• **THE TASK**:
Return each line of the records holding the string "menu".

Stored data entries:
>>

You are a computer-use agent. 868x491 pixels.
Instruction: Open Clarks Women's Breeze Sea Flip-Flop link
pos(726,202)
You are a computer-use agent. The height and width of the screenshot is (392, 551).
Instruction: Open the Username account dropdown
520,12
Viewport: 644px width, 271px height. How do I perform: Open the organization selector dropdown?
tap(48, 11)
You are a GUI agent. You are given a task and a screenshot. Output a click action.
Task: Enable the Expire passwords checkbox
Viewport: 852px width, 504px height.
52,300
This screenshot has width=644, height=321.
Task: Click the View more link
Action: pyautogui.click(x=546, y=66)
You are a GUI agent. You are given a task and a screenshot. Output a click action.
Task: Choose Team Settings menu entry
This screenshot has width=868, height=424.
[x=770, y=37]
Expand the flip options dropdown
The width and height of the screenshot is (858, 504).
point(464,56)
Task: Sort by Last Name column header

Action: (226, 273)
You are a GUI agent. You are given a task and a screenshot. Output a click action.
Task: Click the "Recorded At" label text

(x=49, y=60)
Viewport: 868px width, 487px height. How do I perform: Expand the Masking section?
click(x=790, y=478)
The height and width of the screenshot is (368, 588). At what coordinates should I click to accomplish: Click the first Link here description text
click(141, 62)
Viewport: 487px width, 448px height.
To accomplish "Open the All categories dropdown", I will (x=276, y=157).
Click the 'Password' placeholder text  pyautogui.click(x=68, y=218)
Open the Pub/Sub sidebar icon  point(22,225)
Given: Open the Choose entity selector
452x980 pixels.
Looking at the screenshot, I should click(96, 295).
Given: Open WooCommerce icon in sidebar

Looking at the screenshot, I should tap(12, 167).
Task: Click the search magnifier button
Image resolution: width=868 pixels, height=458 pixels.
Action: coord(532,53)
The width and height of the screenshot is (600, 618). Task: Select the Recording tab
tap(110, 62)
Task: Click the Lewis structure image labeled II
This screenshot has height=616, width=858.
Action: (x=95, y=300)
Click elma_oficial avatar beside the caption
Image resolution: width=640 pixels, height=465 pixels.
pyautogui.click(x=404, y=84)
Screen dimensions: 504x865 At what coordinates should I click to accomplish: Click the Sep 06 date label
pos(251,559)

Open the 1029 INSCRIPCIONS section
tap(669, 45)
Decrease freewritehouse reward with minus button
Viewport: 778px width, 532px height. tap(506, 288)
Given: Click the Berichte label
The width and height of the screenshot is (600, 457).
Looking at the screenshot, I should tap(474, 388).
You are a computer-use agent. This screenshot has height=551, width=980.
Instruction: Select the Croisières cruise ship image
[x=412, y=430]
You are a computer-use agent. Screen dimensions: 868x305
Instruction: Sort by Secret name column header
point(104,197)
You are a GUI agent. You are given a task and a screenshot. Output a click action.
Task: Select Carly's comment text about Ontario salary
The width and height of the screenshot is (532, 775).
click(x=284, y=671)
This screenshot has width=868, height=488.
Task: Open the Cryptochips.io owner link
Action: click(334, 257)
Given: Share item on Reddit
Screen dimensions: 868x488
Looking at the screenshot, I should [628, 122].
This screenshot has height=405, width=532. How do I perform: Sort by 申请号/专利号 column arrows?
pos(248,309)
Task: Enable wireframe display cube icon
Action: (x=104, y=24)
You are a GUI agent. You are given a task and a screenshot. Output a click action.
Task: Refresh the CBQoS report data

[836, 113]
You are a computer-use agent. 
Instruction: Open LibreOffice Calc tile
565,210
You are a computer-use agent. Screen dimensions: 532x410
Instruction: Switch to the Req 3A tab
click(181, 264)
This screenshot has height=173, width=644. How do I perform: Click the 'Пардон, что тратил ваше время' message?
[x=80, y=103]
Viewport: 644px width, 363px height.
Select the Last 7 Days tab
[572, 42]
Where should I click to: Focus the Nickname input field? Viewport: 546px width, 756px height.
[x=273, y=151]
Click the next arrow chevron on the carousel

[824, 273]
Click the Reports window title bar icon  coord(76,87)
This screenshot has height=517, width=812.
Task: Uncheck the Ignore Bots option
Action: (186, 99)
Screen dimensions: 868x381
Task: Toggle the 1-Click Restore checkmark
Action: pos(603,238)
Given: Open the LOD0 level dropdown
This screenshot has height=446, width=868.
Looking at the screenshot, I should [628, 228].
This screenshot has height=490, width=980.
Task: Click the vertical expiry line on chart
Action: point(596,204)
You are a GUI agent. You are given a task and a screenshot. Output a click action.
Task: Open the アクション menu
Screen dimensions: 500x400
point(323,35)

<<

• **ANSWER TO THIS PROBLEM**:
Task: Choose Team Settings menu entry
Task: Open the アクション menu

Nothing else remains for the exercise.